══ Excerpted passage

A Dataset for Prediction of Chemical Compound Structures from PubChem (PCCS-PubChem)

Overview

PCCS-PubChem is a dataset for predicting chemical compound structures from chemical compound names. PCCS-PubChem includes train/dev/test data file and a script for evaluation. Each data file includes chemical compound names with corresponding structures extracted from PubChem. PCCS-PubChem is used in our AACL'2020 paper.

You can download this dataset below:

pccs-pubchem.tar.gz

Background

Databases of chemical substances are necessary for developing new materials and drugs, and for synthesizing products from new materials. However, only a portion of countless chemical compounds are registered in chemical databases. Moreover, the databases for chemical domains are manually maintained, which requires much time and cost. Therefore, automation of database creation for chemical compounds is required.
When automatically creating a chemical database, it is necessary to merge some knowledges referred by aliases of each chemical compound (e.g, 2-acetyloxybenzoic acid is a alias of aspirin). Therefore, we have to indentify the entity (e.g. chemical compound structure) of chemical compound names for automation of chemical database creation.

Task

The task is conversion of each chemical compound name to its SMILES string.
For example, A SMILES of "aspirin" is "CC(=O)OC1=CC=CC=C1C(=O)O".

════
══ Data

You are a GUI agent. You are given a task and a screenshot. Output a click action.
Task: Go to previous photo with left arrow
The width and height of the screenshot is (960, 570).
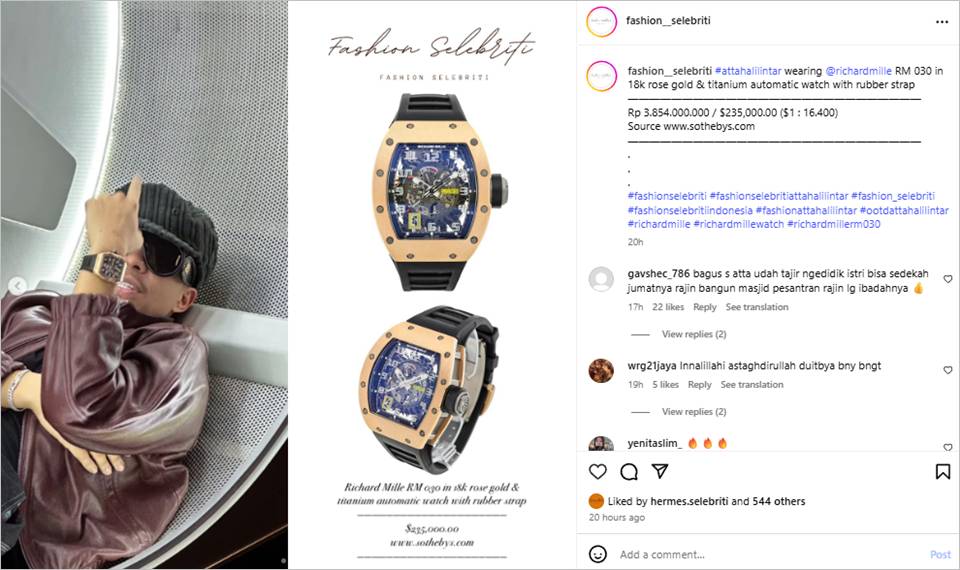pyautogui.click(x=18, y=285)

════

▸ **Task requirements**
1 > Reproduce everything in the PCCS-PubChem dataset page from "You can download" down to "chemical database creation.".
2 > Answer these questions using the PCCS-PubChem dataset page:
(a) In which paper is the dataset used?
(b) What example alias of aspirin is given?
(c) What SMILES string is given for aspirin?

▸ **Solutions below**
1 >
You can download this dataset below:

pccs-pubchem.tar.gz

Background

Databases of chemical substances are necessary for developing new materials and drugs, and for synthesizing products from new materials. However, only a portion of countless chemical compounds are registered in chemical databases. Moreover, the databases for chemical domains are manually maintained, which requires much time and cost. Therefore, automation of database creation for chemical compounds is required.
When automatically creating a chemical database, it is necessary to merge some knowledges referred by aliases of each chemical compound (e.g, 2-acetyloxybenzoic acid is a alias of aspirin). Therefore, we have to indentify the entity (e.g. chemical compound structure) of chemical compound names for automation of chemical database creation.

2 >
(a) The AACL'2020 paper.
(b) 2-acetyloxybenzoic acid.
(c) CC(=O)OC1=CC=CC=C1C(=O)O